A modified correlation coefficient based similarity measure for clustering time-course gene expression data

  • Authors:
  • Young Sook Son;Jangsun Baek

  • Affiliations:
  • Department of Statistics, Chonnam National University, Gwangju 500-757, Republic of Korea;Department of Statistics, Chonnam National University, Gwangju 500-757, Republic of Korea

  • Venue:
  • Pattern Recognition Letters
  • Year:
  • 2008

Quantified Score

Hi-index 0.10

Visualization

Abstract

Gene expression levels are often measured consecutively in time through microarray experiments to detect cellular processes underlying regulatory effects observed and to assign functionality to genes whose function is yet unknown. Clustering methods allow us to group genes that show similar time-course expression profiles and that are thus likely to be co-regulated. The correlation coefficient, the most well-liked similarity measure in the context of gene expression data, is not very reliable in representing the association of two temporal profile patterns.
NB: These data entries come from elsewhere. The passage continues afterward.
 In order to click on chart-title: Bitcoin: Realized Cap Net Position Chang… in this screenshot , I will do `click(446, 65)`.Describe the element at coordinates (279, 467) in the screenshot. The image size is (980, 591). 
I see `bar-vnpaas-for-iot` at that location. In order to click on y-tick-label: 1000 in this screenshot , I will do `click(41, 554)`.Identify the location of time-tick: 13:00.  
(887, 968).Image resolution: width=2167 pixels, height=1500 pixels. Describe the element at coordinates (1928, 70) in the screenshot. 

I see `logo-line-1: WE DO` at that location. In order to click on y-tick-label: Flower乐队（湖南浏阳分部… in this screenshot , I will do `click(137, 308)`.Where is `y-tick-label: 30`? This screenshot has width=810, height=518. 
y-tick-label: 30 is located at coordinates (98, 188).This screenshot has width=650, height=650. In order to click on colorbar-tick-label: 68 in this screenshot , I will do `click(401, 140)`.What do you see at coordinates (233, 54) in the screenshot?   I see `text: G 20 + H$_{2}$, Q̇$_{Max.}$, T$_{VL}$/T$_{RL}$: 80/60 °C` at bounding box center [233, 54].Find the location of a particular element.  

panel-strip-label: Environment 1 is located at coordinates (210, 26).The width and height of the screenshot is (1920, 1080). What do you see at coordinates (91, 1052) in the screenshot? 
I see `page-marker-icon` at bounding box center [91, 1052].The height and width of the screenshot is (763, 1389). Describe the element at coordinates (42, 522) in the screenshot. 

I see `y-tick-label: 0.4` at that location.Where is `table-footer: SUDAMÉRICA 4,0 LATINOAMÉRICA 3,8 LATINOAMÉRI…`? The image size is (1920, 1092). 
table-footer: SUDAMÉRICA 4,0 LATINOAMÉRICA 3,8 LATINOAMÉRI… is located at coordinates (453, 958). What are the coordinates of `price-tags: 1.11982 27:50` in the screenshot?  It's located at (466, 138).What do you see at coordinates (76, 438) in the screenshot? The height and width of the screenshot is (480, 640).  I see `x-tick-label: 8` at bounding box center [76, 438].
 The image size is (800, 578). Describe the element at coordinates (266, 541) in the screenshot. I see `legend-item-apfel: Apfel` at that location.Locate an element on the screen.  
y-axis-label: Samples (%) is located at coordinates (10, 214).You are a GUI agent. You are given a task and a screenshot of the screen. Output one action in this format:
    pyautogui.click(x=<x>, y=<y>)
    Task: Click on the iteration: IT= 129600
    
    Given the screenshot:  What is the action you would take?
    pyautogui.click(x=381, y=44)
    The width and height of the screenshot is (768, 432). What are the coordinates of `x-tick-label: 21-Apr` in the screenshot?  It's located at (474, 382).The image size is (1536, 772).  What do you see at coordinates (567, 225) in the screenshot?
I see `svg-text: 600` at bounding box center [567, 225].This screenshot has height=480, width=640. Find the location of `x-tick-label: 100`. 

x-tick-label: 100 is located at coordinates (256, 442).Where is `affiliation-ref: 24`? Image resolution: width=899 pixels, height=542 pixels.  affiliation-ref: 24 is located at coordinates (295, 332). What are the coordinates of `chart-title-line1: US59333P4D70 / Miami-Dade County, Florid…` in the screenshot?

Moreover, the clustering methods with the correlation coefficient generate the same clustering result even when the time points are permuted arbitrarily. We propose a new similarity measure for clustering time-course gene expression data. The proposed measure is based on the correlation coefficient and the two indices representing the concordance of temporal profile patterns and that of the time points at which maximum and minimum expression levels are measured between two profiles, respectively. We applied the hierarchical clustering method with the proposed similarity measure to both synthetic and breast cancer cell line data. We observed favorable results compared to the correlation coefficient based method. The proposed similarity measure is simple to implement, and it is much more consistent for clustering than the correlation coefficient based method according to the cross-validation criterion.